What to do:
Return every record below exactly as written.

********

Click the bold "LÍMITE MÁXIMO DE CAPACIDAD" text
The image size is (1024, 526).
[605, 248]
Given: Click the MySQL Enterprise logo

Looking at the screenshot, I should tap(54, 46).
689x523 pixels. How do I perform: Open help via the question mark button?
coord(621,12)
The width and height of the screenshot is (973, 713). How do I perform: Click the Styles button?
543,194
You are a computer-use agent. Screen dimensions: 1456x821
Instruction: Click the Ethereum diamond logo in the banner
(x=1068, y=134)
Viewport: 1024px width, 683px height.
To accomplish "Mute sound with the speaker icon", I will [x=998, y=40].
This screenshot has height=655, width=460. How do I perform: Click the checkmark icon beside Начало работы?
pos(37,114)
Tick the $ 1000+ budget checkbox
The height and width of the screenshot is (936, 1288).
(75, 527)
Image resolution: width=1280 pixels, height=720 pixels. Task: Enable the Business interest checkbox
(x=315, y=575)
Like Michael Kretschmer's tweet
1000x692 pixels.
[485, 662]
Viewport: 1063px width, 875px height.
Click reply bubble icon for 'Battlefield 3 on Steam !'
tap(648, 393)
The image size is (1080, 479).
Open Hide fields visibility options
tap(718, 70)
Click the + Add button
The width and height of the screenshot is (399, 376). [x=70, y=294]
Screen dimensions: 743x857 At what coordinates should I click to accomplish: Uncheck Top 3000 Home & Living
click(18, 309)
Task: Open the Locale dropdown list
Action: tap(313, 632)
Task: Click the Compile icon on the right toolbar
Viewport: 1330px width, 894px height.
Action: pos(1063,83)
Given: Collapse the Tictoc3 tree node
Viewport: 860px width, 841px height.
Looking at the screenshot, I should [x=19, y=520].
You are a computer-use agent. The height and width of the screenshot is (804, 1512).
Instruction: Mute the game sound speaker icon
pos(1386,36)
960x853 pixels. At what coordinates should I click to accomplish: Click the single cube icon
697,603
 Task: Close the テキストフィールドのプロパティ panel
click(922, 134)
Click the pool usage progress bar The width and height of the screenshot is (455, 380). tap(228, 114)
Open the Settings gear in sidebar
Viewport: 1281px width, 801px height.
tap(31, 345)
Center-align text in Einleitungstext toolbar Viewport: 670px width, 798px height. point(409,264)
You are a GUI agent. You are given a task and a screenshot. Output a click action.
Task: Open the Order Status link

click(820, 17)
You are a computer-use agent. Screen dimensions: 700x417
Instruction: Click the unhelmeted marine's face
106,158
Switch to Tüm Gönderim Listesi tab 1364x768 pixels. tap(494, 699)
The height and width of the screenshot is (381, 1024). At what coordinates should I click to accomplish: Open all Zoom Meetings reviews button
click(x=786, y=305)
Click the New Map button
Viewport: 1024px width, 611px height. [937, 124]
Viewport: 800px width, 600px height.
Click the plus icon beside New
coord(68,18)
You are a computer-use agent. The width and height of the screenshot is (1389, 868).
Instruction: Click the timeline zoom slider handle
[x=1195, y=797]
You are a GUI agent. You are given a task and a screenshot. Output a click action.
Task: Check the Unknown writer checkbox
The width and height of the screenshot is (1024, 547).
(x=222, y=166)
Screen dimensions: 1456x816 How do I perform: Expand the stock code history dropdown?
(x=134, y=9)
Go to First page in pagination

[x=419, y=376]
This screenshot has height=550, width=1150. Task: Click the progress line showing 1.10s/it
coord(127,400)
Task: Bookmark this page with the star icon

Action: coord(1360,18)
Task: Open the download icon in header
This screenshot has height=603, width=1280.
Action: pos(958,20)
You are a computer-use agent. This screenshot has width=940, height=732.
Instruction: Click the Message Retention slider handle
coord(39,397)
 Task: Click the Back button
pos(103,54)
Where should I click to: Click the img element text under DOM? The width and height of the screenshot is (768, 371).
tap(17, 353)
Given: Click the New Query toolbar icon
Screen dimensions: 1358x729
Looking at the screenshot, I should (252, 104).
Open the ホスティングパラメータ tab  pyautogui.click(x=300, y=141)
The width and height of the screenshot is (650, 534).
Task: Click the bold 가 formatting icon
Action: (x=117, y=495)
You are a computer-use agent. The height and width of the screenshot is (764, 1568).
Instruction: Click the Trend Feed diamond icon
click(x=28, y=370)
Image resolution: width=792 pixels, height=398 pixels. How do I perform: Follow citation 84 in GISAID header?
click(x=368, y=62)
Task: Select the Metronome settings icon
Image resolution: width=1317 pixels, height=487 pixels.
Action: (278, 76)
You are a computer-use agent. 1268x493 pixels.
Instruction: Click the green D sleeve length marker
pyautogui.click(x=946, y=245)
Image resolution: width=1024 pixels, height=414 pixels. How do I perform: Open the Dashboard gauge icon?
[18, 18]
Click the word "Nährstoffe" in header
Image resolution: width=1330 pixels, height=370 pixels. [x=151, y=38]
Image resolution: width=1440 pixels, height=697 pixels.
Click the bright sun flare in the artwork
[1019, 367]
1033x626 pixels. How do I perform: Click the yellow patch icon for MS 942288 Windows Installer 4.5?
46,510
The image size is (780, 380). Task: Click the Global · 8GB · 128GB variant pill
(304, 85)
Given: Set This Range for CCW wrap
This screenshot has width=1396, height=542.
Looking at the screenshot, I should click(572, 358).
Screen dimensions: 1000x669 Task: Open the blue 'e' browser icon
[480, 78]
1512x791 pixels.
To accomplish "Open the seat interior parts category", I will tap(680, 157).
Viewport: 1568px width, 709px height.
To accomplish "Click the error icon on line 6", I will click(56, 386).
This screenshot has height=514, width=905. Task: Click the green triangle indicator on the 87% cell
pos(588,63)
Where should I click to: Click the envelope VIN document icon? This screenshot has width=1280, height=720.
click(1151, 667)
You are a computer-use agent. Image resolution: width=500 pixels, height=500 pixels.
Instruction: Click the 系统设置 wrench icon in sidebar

********

Output for this exercise:
Click the bold "LÍMITE MÁXIMO DE CAPACIDAD" text
The image size is (1024, 526).
[605, 248]
Given: Click the MySQL Enterprise logo

Looking at the screenshot, I should tap(54, 46).
689x523 pixels. How do I perform: Open help via the question mark button?
coord(621,12)
The width and height of the screenshot is (973, 713). How do I perform: Click the Styles button?
543,194
You are a computer-use agent. Screen dimensions: 1456x821
Instruction: Click the Ethereum diamond logo in the banner
(x=1068, y=134)
Viewport: 1024px width, 683px height.
To accomplish "Mute sound with the speaker icon", I will [x=998, y=40].
This screenshot has height=655, width=460. How do I perform: Click the checkmark icon beside Начало работы?
pos(37,114)
Tick the $ 1000+ budget checkbox
The height and width of the screenshot is (936, 1288).
(75, 527)
Image resolution: width=1280 pixels, height=720 pixels. Task: Enable the Business interest checkbox
(x=315, y=575)
Like Michael Kretschmer's tweet
1000x692 pixels.
[485, 662]
Viewport: 1063px width, 875px height.
Click reply bubble icon for 'Battlefield 3 on Steam !'
tap(648, 393)
The image size is (1080, 479).
Open Hide fields visibility options
tap(718, 70)
Click the + Add button
The width and height of the screenshot is (399, 376). [x=70, y=294]
Screen dimensions: 743x857 At what coordinates should I click to accomplish: Uncheck Top 3000 Home & Living
click(18, 309)
Task: Open the Locale dropdown list
Action: tap(313, 632)
Task: Click the Compile icon on the right toolbar
Viewport: 1330px width, 894px height.
Action: pos(1063,83)
Given: Collapse the Tictoc3 tree node
Viewport: 860px width, 841px height.
Looking at the screenshot, I should [x=19, y=520].
You are a computer-use agent. The height and width of the screenshot is (804, 1512).
Instruction: Mute the game sound speaker icon
pos(1386,36)
960x853 pixels. At what coordinates should I click to accomplish: Click the single cube icon
697,603
 Task: Close the テキストフィールドのプロパティ panel
click(922, 134)
Click the pool usage progress bar The width and height of the screenshot is (455, 380). tap(228, 114)
Open the Settings gear in sidebar
Viewport: 1281px width, 801px height.
tap(31, 345)
Center-align text in Einleitungstext toolbar Viewport: 670px width, 798px height. point(409,264)
You are a GUI agent. You are given a task and a screenshot. Output a click action.
Task: Open the Order Status link

click(820, 17)
You are a computer-use agent. Screen dimensions: 700x417
Instruction: Click the unhelmeted marine's face
106,158
Switch to Tüm Gönderim Listesi tab 1364x768 pixels. tap(494, 699)
The height and width of the screenshot is (381, 1024). At what coordinates should I click to accomplish: Open all Zoom Meetings reviews button
click(x=786, y=305)
Click the New Map button
Viewport: 1024px width, 611px height. [937, 124]
Viewport: 800px width, 600px height.
Click the plus icon beside New
coord(68,18)
You are a computer-use agent. The width and height of the screenshot is (1389, 868).
Instruction: Click the timeline zoom slider handle
[x=1195, y=797]
You are a GUI agent. You are given a task and a screenshot. Output a click action.
Task: Check the Unknown writer checkbox
The width and height of the screenshot is (1024, 547).
(x=222, y=166)
Screen dimensions: 1456x816 How do I perform: Expand the stock code history dropdown?
(x=134, y=9)
Go to First page in pagination

[x=419, y=376]
This screenshot has height=550, width=1150. Task: Click the progress line showing 1.10s/it
coord(127,400)
Task: Bookmark this page with the star icon

Action: coord(1360,18)
Task: Open the download icon in header
This screenshot has height=603, width=1280.
Action: pos(958,20)
You are a computer-use agent. This screenshot has width=940, height=732.
Instruction: Click the Message Retention slider handle
coord(39,397)
 Task: Click the Back button
pos(103,54)
Where should I click to: Click the img element text under DOM? The width and height of the screenshot is (768, 371).
tap(17, 353)
Given: Click the New Query toolbar icon
Screen dimensions: 1358x729
Looking at the screenshot, I should (252, 104).
Open the ホスティングパラメータ tab  pyautogui.click(x=300, y=141)
The width and height of the screenshot is (650, 534).
Task: Click the bold 가 formatting icon
Action: (x=117, y=495)
You are a computer-use agent. The height and width of the screenshot is (764, 1568).
Instruction: Click the Trend Feed diamond icon
click(x=28, y=370)
Image resolution: width=792 pixels, height=398 pixels. How do I perform: Follow citation 84 in GISAID header?
click(x=368, y=62)
Task: Select the Metronome settings icon
Image resolution: width=1317 pixels, height=487 pixels.
Action: (278, 76)
You are a computer-use agent. 1268x493 pixels.
Instruction: Click the green D sleeve length marker
pyautogui.click(x=946, y=245)
Image resolution: width=1024 pixels, height=414 pixels. How do I perform: Open the Dashboard gauge icon?
[18, 18]
Click the word "Nährstoffe" in header
Image resolution: width=1330 pixels, height=370 pixels. [x=151, y=38]
Image resolution: width=1440 pixels, height=697 pixels.
Click the bright sun flare in the artwork
[1019, 367]
1033x626 pixels. How do I perform: Click the yellow patch icon for MS 942288 Windows Installer 4.5?
46,510
The image size is (780, 380). Task: Click the Global · 8GB · 128GB variant pill
(304, 85)
Given: Set This Range for CCW wrap
This screenshot has width=1396, height=542.
Looking at the screenshot, I should click(572, 358).
Screen dimensions: 1000x669 Task: Open the blue 'e' browser icon
[480, 78]
1512x791 pixels.
To accomplish "Open the seat interior parts category", I will tap(680, 157).
Viewport: 1568px width, 709px height.
To accomplish "Click the error icon on line 6", I will click(56, 386).
This screenshot has height=514, width=905. Task: Click the green triangle indicator on the 87% cell
pos(588,63)
Where should I click to: Click the envelope VIN document icon? This screenshot has width=1280, height=720.
click(1151, 667)
You are a computer-use agent. Image resolution: width=500 pixels, height=500 pixels.
Instruction: Click the 系统设置 wrench icon in sidebar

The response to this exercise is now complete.